Buyers will be able to choose between two power outputs with the Renault Megane E-Tech Electric, starting with a 131hp version. However, here we’re driving the more powerful 218hp model which is paired with the larger capacity 60kWh battery.
Even though this is the range-topper when it comes to outright performance, the sweet spot for overall driving range comes with a combination of the less powerful motor and the larger battery. Despite its big battery the Megane isn’t as heavy as some of its rivals. Tipping the scales at 1,636kg puts it some 100kg or so lighter than the Volkswagen ID.3, and when it comes to prolonging the driving range with an electric car, weight can be a significant factor.
That shows through when the Renault accelerates away from rest and when cruising at speed, with the real-time energy consumption levels remaining pleasantly low. Renault’s expertise with electric motors from experience gained with the smaller Zoe alongside a new heat pump puts the Megane in good stead.

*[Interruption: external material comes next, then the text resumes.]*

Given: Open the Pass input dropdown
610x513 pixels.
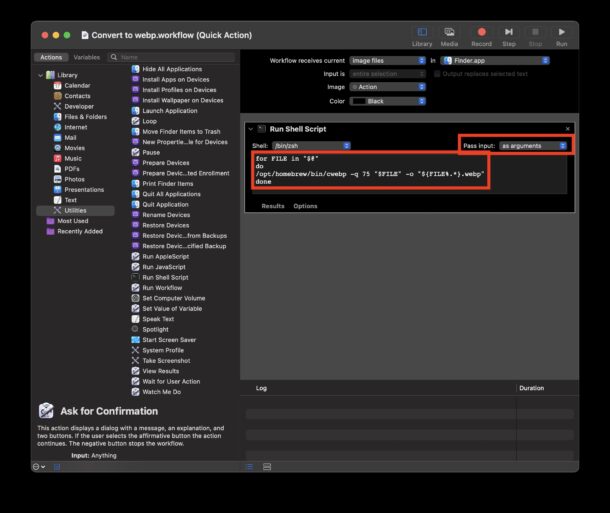Looking at the screenshot, I should pos(533,146).
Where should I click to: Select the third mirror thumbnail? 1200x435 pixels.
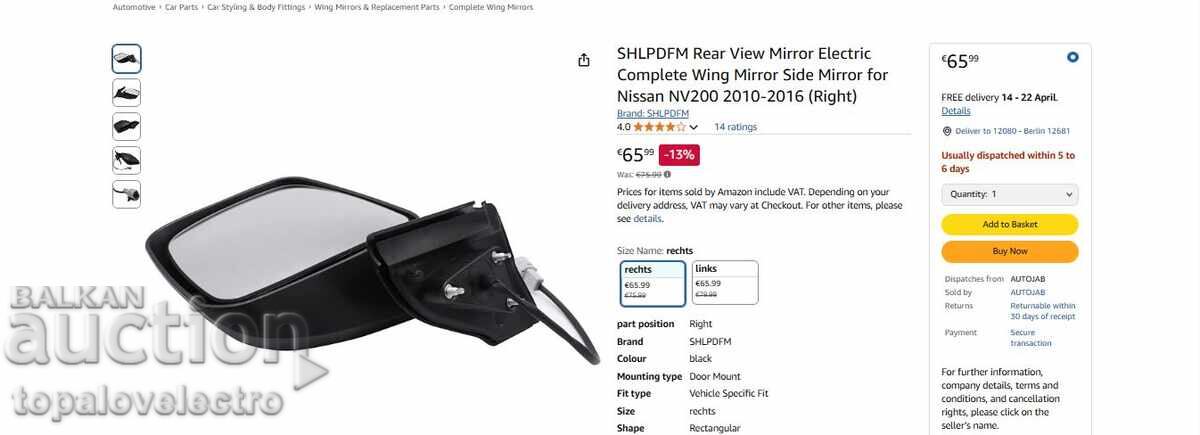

Performance isn’t lacking either, with the 218hp and 300Nm giving the five-door hatchback ample acceleration when rolling on the power.
The suspension does a good job of softening out the ride and there’s plenty of composure when you arrive at the twisty stuff. That beneficial weight plus the lower centre of gravity are positive attributes to the car’s handling. A slightly lower steering ratio means that you need fewer turns of the wheel when going from lock to lock and even when driving along a more winding road you rarely need anything more than a quarter-turn of the wheel.
You can hustle the Renault along, but it delivers its best performance when going about the everyday stuff. There’s little road noise coming into the interior, which is partly thanks to an added layer of fabric between the battery and cabin.
Combined with the smoothness of the electric motor, the Renault is a relaxing car to drive. What will impress buyers is that even across a variety of different driving situations the Megane appears to be quite efficient with its battery power, and during our time with the car it returned an average of 15.6kWh/100km when driven quite normally.